No matter the age, everyone needs sleep to maintain their mental, emotional, and physical health. A good night’s sleep allows the body to recharge, refuel, and become refreshed. If you are not getting good sleep, you might ask, “How long does a mattress last?” If you’ve had yours for a while, it might be time to go mattress shopping.
Good sleep helps the human body to rest and stay healthy. There are a lot of things which can make you happy. When you are happy, you are more relaxed from head to toe. Sleep is one of those things.
It’s a Chemical Thing
Each person has an internal timekeeping system known informally as the “circadian clock.” It is located in the front of the brain. The circadian clock automatically resets itself every 24 hours. This process affects our mood, appetite and digestion, body temperature, and a majority of other bodily functions.
In addition to the body’s circadian rhythm, sleep is further regulated by what is known as “sleep-wake homeostasis” or commonly called our “sleep drive.” This process gives us a feeling of being tired and feeling awake.
How can we get a good night’s sleep? Here are some tips:
- Try to keep to a daily sleep schedule
- Exercise lightly for 20 to 30 minutes before going to bed
- Don’t ingest caffeine, nicotine, or alcohol before bed
- Relax before retiring to bed
- Design your bedroom before bedtime by lessening bright lights and loud noises
Between our circadian rhythm and our sleep drive, we experience a sleep cycle that consists of four stages. The first three states are known as non-rapid eye movement or NREM sleep and the last stage that we hear so much about is called the rapid eye movement sleep or REM.
Let’s become familiar with the four stages and what is taking place within our body’s:
This is a light sleep stage between being drowsy and sleepy. Our heartbeat slows down, our breathing relaxes and lessens, our brain waves are also relaxed. Then our eyes start to relax even though we feel ourselves falling asleep and we are not quite ready, we jerk awake. If we are lying down, this stage only lasts for a few minutes (5 to 10 minutes). In this stage, we tell people that we were not asleep when they bring it to our attention.
This stage is also a light semi-sleep process. Our heart, breathing rate, eye movements, and brain activity are dropping even further. The temperature of our body lessens. This stage is the longest of the four sleep stages. The American Sleep Association believes that people spend about 50% of their total sleep in this stage.
Stage 3 – Stage 4
When lying down, this stage is considered to be part of our deep sleep process. Our muscles simply relax as do other organs in our bodies. Stage 3 is also a long stage which is when we first fall asleep, but it shortens throughout the night. Sleep experts identify stage 3 as leading immediately into stage 4 which matches slow-wave rates from stage 3. Within both of these stages, people can experience sleepwalking and other bodily functions they are unaware of.
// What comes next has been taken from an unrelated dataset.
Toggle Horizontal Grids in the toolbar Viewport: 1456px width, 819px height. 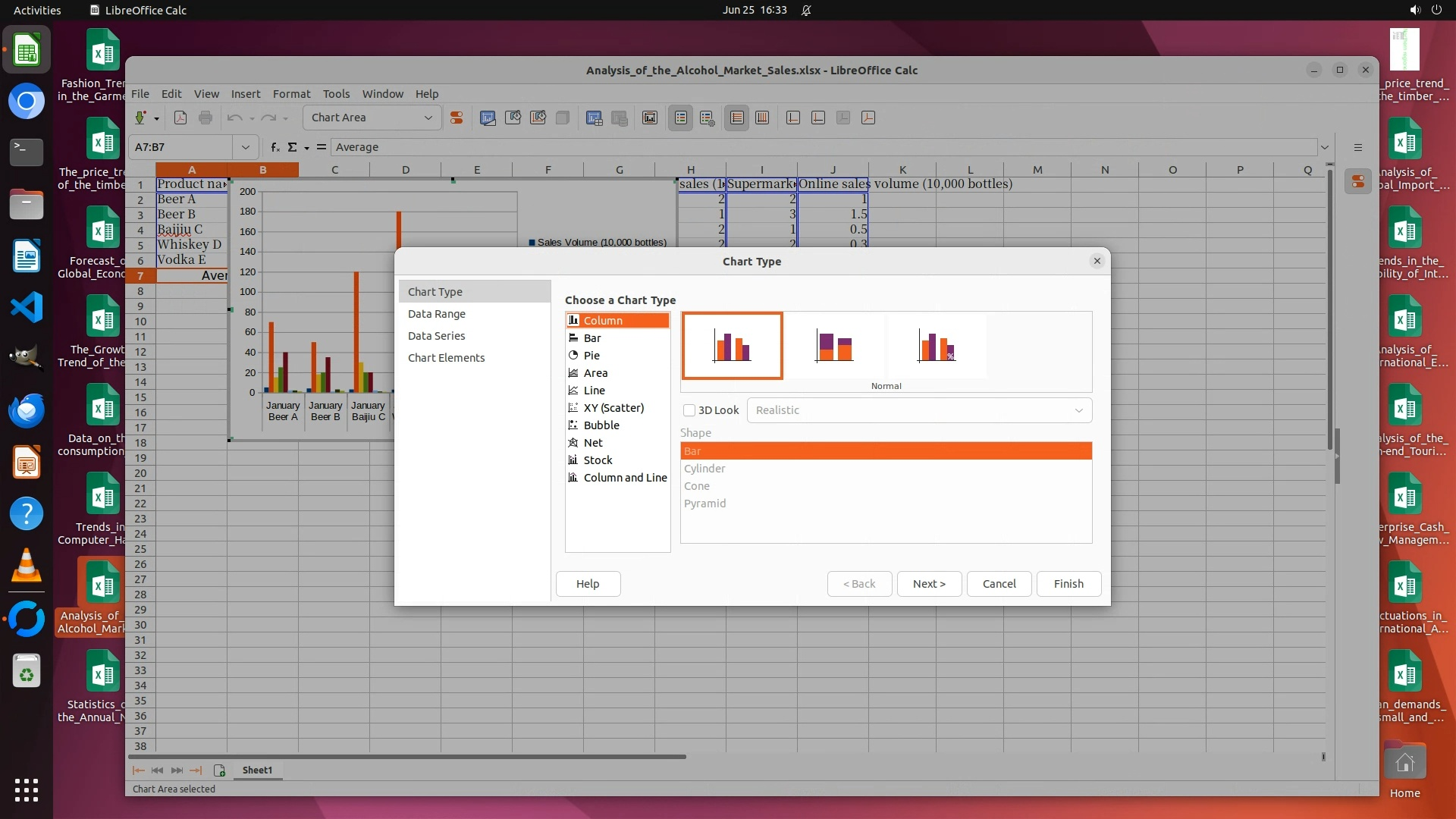pyautogui.click(x=736, y=118)
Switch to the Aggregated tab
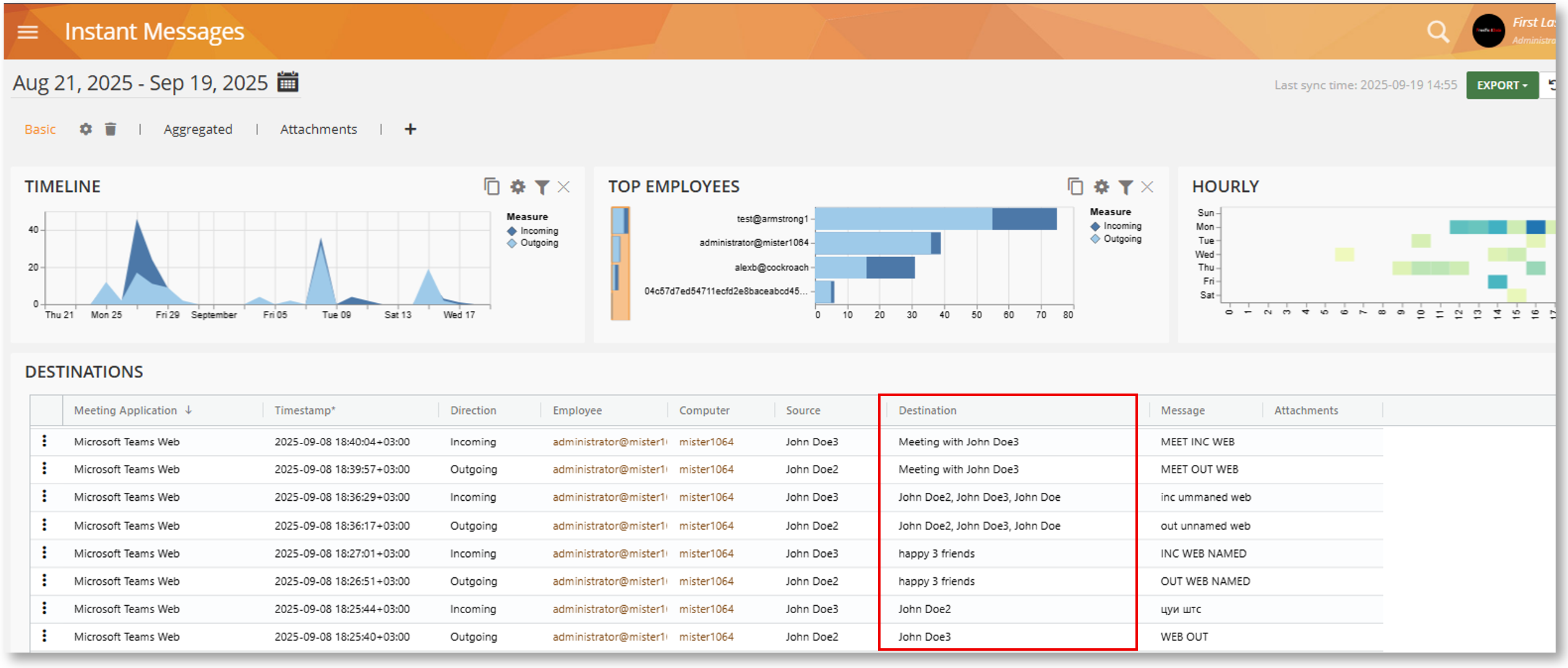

REM is the final stage of the body’s sleep cycle. This takes place about an hour plus after you nod off unawares. REM is the rapid eye movement process that is moving erratically under our eyelids. The brain suddenly ends its rest and starts becoming active again. Our breathing increases, as does our heart and blood pressure. Sleep experts believe that these processes occur because we dream, whether we remember our dreams or not.
Somnologist of the American Sleep Association believes that each sleep stage lasts between 90 and 120 minutes. Depending on a person’s age depicts how long each stage lasts. Senior citizens sleep less during REM because of their older age.
The sleep association also notes that falling asleep or just getting sleepy does not sequentially follow each other. A common difference can take place, whereby stage 1 can combine with stages 2 and 3 or we can repeat stage 2 right before entering REM.
Sleep is a complex daily routine. The brain is the most important factor in getting a good night’s sleep. When we sleep, we give our brain a chance to rest and recharge. The brain helps cells and organs release toxins that we have built up when we are awake and going through life.